Print out every line of the listing below without alteration.
= = = = =
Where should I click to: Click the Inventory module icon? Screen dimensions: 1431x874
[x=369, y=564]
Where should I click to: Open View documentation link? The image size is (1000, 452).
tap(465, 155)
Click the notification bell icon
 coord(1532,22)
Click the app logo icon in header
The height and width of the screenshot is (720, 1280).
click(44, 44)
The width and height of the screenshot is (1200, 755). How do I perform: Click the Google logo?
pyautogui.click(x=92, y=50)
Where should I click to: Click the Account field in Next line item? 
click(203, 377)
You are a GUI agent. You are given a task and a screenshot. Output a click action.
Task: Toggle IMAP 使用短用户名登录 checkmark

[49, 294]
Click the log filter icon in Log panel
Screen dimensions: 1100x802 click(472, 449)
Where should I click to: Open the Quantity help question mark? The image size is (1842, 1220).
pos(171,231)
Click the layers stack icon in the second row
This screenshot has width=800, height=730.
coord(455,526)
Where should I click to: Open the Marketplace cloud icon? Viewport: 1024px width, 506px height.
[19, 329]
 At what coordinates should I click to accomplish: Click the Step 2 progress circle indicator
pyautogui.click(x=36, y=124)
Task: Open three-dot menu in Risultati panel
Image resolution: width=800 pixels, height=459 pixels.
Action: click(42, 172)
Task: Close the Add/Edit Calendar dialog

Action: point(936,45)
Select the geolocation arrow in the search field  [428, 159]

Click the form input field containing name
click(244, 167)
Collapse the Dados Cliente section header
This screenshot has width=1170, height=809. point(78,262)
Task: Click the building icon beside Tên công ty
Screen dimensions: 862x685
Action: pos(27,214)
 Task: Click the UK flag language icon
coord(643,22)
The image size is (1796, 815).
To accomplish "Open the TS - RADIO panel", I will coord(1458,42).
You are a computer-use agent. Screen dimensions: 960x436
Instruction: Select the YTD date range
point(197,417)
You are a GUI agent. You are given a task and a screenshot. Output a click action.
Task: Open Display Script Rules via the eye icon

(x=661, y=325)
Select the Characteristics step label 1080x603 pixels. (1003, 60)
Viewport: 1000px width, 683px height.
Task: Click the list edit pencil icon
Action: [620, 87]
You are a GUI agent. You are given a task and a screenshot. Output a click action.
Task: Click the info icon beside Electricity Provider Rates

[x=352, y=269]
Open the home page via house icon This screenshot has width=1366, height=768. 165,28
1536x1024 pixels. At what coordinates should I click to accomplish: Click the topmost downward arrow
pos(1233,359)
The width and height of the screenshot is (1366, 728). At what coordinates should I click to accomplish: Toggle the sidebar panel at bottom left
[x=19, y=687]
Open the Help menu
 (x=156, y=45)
= = = = =
_Answer for this exercise_
Where should I click to: Click the Inventory module icon? Screen dimensions: 1431x874
[x=369, y=564]
Where should I click to: Open View documentation link? The image size is (1000, 452).
tap(465, 155)
Click the notification bell icon
 coord(1532,22)
Click the app logo icon in header
The height and width of the screenshot is (720, 1280).
click(44, 44)
The width and height of the screenshot is (1200, 755). How do I perform: Click the Google logo?
pyautogui.click(x=92, y=50)
Where should I click to: Click the Account field in Next line item? 
click(203, 377)
You are a GUI agent. You are given a task and a screenshot. Output a click action.
Task: Toggle IMAP 使用短用户名登录 checkmark

[49, 294]
Click the log filter icon in Log panel
Screen dimensions: 1100x802 click(472, 449)
Where should I click to: Open the Quantity help question mark? The image size is (1842, 1220).
pos(171,231)
Click the layers stack icon in the second row
This screenshot has width=800, height=730.
coord(455,526)
Where should I click to: Open the Marketplace cloud icon? Viewport: 1024px width, 506px height.
[19, 329]
 At what coordinates should I click to accomplish: Click the Step 2 progress circle indicator
pyautogui.click(x=36, y=124)
Task: Open three-dot menu in Risultati panel
Image resolution: width=800 pixels, height=459 pixels.
Action: click(42, 172)
Task: Close the Add/Edit Calendar dialog

Action: point(936,45)
Select the geolocation arrow in the search field  [428, 159]

Click the form input field containing name
click(244, 167)
Collapse the Dados Cliente section header
This screenshot has width=1170, height=809. point(78,262)
Task: Click the building icon beside Tên công ty
Screen dimensions: 862x685
Action: pos(27,214)
 Task: Click the UK flag language icon
coord(643,22)
The image size is (1796, 815).
To accomplish "Open the TS - RADIO panel", I will coord(1458,42).
You are a computer-use agent. Screen dimensions: 960x436
Instruction: Select the YTD date range
point(197,417)
You are a GUI agent. You are given a task and a screenshot. Output a click action.
Task: Open Display Script Rules via the eye icon

(x=661, y=325)
Select the Characteristics step label 1080x603 pixels. (1003, 60)
Viewport: 1000px width, 683px height.
Task: Click the list edit pencil icon
Action: [620, 87]
You are a GUI agent. You are given a task and a screenshot. Output a click action.
Task: Click the info icon beside Electricity Provider Rates

[x=352, y=269]
Open the home page via house icon This screenshot has width=1366, height=768. 165,28
1536x1024 pixels. At what coordinates should I click to accomplish: Click the topmost downward arrow
pos(1233,359)
The width and height of the screenshot is (1366, 728). At what coordinates should I click to accomplish: Toggle the sidebar panel at bottom left
[x=19, y=687]
Open the Help menu
 (x=156, y=45)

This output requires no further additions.